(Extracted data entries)
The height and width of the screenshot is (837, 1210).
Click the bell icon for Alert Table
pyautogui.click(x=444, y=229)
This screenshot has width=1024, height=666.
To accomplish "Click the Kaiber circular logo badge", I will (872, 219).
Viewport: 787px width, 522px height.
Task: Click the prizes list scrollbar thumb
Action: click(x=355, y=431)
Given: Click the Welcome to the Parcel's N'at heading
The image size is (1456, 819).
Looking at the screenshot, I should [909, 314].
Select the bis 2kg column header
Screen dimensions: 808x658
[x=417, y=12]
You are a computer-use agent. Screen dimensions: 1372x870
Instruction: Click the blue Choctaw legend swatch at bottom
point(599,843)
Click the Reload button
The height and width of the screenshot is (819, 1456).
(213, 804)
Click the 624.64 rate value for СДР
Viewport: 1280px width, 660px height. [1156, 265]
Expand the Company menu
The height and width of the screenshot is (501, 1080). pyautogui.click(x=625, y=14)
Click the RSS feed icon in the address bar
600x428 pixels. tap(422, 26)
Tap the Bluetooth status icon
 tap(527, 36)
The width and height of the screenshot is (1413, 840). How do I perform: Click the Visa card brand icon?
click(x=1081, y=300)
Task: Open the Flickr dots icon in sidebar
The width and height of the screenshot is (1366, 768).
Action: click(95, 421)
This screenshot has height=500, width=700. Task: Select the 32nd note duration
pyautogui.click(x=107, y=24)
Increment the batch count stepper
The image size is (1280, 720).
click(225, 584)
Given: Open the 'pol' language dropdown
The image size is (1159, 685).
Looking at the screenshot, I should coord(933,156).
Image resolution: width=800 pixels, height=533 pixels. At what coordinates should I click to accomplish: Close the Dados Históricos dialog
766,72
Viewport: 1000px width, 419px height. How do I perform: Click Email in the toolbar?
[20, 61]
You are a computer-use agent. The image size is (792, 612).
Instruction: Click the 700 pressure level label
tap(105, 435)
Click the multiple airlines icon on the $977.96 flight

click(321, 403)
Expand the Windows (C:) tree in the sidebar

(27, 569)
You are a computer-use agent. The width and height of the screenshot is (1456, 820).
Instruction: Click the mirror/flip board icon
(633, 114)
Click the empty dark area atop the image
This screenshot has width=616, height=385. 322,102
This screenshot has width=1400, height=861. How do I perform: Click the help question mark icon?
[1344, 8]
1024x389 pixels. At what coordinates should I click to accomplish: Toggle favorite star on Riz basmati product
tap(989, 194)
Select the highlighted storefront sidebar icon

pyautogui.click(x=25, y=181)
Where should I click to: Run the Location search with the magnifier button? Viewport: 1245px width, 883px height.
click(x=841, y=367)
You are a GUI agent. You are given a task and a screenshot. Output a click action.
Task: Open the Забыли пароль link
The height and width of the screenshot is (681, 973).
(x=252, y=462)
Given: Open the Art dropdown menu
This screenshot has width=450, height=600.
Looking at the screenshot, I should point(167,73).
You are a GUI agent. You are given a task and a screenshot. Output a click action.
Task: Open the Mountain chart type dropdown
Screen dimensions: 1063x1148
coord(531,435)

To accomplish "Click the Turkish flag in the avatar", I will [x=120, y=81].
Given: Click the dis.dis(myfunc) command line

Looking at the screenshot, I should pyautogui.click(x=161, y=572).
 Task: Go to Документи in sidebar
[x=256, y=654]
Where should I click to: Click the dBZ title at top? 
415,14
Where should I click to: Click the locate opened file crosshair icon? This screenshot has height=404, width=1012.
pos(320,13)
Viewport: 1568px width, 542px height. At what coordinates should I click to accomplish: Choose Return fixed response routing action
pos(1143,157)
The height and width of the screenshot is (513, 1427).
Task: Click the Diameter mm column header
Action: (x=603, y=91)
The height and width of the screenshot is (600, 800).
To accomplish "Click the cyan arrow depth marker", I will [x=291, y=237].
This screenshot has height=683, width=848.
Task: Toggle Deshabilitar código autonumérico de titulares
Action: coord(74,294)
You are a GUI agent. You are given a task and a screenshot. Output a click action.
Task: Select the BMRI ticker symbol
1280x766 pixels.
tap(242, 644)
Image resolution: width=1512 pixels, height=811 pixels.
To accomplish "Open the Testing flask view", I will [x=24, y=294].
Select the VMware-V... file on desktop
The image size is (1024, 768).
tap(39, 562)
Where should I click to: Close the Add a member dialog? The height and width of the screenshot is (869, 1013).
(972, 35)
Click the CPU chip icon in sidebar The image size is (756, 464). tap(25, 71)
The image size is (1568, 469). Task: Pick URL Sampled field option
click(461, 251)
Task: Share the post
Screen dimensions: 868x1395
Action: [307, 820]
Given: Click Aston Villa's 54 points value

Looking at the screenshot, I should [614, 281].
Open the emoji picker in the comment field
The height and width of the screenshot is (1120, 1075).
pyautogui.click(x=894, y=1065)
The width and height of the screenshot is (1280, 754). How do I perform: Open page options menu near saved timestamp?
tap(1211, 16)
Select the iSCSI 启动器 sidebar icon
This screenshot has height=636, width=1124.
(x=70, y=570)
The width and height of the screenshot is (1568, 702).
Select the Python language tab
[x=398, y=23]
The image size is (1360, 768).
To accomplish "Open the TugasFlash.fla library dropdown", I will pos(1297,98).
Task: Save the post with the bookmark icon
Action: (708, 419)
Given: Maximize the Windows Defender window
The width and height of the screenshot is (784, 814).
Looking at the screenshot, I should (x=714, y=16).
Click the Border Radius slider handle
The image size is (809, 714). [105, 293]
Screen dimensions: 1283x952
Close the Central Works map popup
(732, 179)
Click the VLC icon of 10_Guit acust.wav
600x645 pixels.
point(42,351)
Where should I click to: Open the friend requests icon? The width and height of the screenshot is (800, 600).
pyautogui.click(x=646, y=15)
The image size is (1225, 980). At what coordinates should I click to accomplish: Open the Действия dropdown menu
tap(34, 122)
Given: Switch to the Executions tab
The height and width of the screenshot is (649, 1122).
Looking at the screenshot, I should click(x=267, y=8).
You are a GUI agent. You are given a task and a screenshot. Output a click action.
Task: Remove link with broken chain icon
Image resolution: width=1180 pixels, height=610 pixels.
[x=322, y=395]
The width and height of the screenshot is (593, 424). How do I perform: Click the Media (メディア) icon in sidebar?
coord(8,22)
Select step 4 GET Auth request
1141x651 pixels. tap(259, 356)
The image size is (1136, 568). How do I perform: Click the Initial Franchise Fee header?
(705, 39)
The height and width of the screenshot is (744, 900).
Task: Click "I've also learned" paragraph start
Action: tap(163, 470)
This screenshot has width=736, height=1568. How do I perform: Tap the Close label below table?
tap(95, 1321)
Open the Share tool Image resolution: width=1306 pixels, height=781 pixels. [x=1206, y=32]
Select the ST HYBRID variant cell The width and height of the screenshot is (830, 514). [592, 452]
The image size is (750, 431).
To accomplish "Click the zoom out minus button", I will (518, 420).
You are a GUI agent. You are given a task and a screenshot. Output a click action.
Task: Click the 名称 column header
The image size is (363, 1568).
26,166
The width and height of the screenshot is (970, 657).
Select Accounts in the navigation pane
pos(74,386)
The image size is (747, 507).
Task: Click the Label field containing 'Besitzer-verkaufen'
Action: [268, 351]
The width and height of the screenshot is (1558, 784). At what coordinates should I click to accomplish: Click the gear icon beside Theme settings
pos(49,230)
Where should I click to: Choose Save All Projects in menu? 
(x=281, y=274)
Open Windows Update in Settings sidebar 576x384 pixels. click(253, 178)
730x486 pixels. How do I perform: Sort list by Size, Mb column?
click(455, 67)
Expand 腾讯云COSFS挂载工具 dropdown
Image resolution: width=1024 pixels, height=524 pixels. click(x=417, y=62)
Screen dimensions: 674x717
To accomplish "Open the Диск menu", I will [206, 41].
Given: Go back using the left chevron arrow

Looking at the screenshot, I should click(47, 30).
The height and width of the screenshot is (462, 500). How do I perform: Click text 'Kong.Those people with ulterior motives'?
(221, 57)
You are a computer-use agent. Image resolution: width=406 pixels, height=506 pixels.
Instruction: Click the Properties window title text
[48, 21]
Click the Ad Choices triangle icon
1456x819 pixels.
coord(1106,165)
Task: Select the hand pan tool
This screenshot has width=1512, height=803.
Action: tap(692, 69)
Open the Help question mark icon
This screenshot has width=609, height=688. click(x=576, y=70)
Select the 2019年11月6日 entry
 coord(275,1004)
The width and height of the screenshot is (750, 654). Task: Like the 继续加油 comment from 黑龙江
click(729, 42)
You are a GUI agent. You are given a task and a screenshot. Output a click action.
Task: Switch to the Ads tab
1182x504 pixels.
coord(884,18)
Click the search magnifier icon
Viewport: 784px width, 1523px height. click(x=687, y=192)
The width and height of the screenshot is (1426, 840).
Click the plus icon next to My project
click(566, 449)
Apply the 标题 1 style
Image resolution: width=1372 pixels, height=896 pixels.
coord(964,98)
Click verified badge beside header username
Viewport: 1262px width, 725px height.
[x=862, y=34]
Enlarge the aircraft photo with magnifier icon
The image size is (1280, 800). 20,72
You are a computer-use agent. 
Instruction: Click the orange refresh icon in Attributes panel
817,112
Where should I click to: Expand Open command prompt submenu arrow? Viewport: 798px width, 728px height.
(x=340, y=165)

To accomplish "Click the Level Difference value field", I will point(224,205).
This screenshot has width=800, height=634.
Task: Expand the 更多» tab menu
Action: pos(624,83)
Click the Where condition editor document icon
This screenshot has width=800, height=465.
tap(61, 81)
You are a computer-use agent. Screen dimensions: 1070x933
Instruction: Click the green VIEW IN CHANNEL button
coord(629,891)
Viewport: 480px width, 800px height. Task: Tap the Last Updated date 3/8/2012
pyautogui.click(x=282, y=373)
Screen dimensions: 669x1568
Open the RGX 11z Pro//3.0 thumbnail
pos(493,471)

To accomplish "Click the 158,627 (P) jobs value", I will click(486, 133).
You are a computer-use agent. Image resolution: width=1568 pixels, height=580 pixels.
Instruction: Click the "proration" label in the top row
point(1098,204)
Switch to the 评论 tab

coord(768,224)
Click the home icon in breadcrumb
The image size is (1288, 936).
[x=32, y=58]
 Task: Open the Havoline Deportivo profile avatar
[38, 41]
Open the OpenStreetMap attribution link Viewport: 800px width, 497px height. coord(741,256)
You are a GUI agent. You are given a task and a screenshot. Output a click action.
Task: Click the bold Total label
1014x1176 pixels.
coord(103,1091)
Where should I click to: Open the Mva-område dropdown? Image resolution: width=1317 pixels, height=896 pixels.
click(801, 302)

» What the task requires
Among the lines above, which ones hold the string "Share"? Show them.

» Answer for the task
Task: Share the post
Open the Share tool Image resolution: width=1306 pixels, height=781 pixels. [x=1206, y=32]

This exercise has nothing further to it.